Modulation of hepatic cytochrome P450 activity and carcinogen bioactivation by black and decaffeinated black tea

Abstract

The principal objective of this study was to compare the ability of green, black and decaffeinated black tea to modulate hepatic expression of cytochromes P450 in the rat, and the consequences on the bioactivation of some food-borne carcinogens. Furthermore, these studies allow inferences to be drawn as to the contribution of caffeine and flavanols in the tea-mediated changes in cytochrome P450 expression. Black tea is prepared from fresh tea leaf following oxidation of flavanols by polyphenol oxidases and consequently has a low content of these compounds.

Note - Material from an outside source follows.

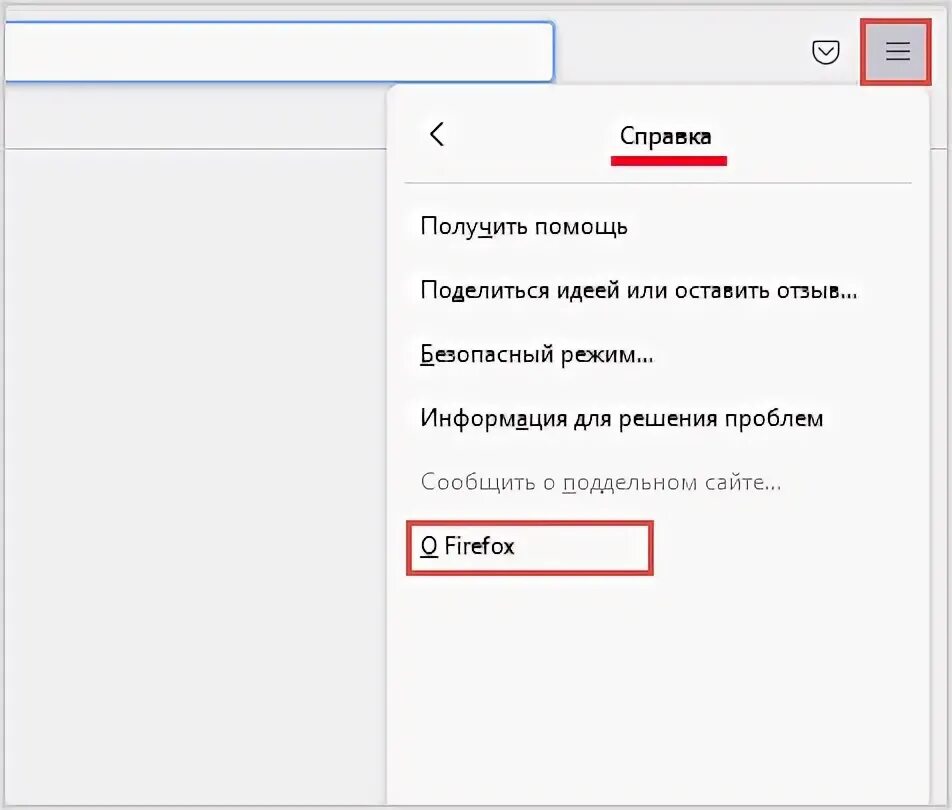Click the blank page content area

All three types of tea enhanced lauric acid hydroxylation but in the case of decaffeinated black tea no statistical significance was attained. Green tea and black tea, but not decaffeinated black tea, stimulated the O-dealkylations of methoxy-, ethoxy- and pentoxy-resorufin indicating upregulation of CYP1A and CYP2B. Immunoblot analysis revealed that green and black tea, but not decaffeinated black tea, elevated the hepatic CYP1A2 apoprotein levels. Hepatic microsomes from green and black tea-treated rats, but not those from the decaffeinated black tea-treated rats, were more effective than controls in converting IQ into mutagenic species in the Ames test. It is concluded that flavanols are not responsible for the effects of tea on the cytochrome P450 system, but caffeine could account for the increase in CYP1A2 and the consequent increase in the bioactivation of IQ.